----- Exercise passage -----
We conducted a pilot study to test the interrater reliability of emergency department (ED) physician assessments of 3 ED visit attributes—severity, immediacy, and ideal setting, with the long-term goal of developing a novel ED categorization system.Methods:
Using 2010 National Hospital Ambulatory Care Survey data, we randomly selected 300 ED patient records for review by 6 emergency medicine physicians. Each record was assessed by 2 physicians for severity and immediacy using a 7-point scale; “ideal” setting was chosen among 6 possible settings. κ—Weighted and unweighted—and interclass correlation coefficients were used to test interrater agreement.Results:
For severity, immediacy, and ideal setting, there was “fair” agreement in assessments with a weighted κ of 0.33 (95% confidence interval [CI], 0.27-0.40), 0.30 (95% CI, 0.23-0.36), and nonweighted κ of 0.28 (95% CI, 0.21-0.34), respectively. When both raters were “very certain” about their assessments, weighted κ increased to 0.42 (95% CI, 0.34-0.51) for severity and 0.35 (95% CI, 0.27-0.44) for immediacy. Interclass correlation coefficients showed similar results. There was agreement on ideal setting for 162 (54%) of 300 scenarios. Scenarios with poor agreement on ideal setting in general involved care for nonspecific symptoms rather than specific diagnoses.Conclusions:
Rater agreement among ED physicians when assessing clinical data on specific ED visits was fair for severity and immediacy ratings. Raters agreed on ideal treatment settings half the time. In general, there was greater agreement when a specific diagnosis was found rather than negative workups for symptoms. This demonstrates a validity issue when it comes to developing and using categorization systems for ED visits and assessing setting appropriateness.
----- Data to examine -----
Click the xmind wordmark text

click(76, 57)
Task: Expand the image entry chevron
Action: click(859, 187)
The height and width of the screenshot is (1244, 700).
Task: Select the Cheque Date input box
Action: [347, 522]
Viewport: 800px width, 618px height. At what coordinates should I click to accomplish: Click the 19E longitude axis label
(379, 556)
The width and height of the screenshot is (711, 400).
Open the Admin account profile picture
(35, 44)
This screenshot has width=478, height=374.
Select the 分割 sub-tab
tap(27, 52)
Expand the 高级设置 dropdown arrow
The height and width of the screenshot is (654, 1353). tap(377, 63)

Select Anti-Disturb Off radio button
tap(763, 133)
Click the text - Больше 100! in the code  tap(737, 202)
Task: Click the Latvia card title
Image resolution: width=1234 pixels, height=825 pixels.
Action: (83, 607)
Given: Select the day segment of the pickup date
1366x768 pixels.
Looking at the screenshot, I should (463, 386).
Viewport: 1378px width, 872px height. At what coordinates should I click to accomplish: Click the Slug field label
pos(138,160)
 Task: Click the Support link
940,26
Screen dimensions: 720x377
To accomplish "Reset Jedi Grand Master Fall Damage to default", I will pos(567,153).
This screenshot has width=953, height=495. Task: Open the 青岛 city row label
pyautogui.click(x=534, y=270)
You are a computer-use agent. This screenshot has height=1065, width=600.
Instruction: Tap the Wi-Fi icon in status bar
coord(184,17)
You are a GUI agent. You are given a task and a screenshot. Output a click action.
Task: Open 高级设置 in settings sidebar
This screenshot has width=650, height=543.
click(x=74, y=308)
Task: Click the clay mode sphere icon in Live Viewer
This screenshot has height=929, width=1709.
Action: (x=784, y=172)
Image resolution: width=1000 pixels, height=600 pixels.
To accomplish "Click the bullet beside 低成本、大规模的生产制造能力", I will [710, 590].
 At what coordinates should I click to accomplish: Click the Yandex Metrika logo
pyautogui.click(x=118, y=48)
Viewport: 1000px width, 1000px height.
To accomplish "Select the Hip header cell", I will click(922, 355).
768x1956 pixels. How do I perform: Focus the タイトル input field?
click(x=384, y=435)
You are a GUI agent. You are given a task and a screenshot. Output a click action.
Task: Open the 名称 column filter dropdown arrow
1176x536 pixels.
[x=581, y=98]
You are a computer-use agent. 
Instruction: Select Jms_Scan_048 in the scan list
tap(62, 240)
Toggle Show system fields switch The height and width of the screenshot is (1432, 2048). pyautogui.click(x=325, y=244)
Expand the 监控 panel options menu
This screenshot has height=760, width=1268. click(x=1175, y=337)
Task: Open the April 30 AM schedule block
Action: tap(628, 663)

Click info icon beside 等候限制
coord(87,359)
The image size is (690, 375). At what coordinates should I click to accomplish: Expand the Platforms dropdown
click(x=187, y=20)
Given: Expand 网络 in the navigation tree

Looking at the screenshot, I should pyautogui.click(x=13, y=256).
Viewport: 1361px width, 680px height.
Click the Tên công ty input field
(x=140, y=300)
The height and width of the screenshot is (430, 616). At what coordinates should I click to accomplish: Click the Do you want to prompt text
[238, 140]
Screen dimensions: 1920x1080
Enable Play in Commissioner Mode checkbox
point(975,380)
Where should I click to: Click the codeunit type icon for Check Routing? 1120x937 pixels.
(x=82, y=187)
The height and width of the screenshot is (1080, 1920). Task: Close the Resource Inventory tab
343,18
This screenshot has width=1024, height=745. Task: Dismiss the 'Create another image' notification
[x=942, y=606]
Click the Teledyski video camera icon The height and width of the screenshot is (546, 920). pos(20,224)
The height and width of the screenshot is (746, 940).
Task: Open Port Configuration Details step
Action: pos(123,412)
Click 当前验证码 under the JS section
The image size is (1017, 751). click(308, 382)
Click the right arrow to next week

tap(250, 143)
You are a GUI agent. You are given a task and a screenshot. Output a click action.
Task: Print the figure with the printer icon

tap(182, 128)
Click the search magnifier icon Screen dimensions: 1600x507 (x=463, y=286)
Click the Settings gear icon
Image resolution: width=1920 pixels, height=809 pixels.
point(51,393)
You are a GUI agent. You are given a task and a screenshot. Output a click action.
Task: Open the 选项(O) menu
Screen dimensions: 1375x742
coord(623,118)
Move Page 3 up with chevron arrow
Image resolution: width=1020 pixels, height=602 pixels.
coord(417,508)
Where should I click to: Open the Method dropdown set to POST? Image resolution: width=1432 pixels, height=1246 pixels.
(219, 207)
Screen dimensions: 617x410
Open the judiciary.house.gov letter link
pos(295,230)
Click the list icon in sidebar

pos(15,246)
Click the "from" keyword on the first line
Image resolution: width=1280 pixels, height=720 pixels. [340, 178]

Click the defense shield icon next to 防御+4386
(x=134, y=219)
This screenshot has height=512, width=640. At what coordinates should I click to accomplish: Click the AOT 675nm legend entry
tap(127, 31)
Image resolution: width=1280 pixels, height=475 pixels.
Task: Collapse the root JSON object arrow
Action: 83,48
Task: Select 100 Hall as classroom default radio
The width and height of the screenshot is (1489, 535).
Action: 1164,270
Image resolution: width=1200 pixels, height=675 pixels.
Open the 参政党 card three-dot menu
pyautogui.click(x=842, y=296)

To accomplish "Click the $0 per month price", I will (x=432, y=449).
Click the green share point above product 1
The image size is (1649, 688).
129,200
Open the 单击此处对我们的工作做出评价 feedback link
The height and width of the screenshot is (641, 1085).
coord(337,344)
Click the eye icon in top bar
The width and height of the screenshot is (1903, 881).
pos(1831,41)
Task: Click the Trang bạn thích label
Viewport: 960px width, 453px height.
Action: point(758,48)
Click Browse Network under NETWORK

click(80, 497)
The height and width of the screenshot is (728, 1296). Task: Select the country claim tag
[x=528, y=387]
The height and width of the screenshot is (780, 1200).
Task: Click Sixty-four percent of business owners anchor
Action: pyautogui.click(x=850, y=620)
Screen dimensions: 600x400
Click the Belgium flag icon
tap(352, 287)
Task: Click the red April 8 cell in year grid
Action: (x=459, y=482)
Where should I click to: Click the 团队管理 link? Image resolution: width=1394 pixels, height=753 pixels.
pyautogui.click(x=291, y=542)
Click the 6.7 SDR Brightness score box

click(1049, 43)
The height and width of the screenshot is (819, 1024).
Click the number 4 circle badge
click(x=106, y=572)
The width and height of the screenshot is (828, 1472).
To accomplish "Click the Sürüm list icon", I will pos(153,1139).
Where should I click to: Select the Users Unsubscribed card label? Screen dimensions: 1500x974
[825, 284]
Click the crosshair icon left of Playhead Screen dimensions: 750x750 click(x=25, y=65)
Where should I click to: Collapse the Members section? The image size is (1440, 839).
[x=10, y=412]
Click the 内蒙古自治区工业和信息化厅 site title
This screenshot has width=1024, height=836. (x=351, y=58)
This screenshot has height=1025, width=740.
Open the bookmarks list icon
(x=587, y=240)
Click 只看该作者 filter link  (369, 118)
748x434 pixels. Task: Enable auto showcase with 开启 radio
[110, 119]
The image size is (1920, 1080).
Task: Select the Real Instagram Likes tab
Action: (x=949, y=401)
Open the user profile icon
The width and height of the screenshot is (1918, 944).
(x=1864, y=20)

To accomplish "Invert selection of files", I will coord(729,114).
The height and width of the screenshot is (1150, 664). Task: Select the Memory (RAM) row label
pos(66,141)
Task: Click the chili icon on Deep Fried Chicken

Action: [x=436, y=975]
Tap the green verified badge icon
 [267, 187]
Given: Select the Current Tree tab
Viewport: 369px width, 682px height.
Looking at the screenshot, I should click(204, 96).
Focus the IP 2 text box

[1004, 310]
-----
[Problem description] List every κ value reported in the abstract on emergency department rater agreement, and name the attribute each one applies to. The records are separate material, unrelated to the abstract on emergency department rater agreement.

[Expected output]
- Severity: weighted κ of 0.33
- Immediacy: weighted κ of 0.30
- Ideal setting: nonweighted κ of 0.28
- Severity, when both raters were "very certain": weighted κ of 0.42
- Immediacy, when both raters were "very certain": weighted κ of 0.35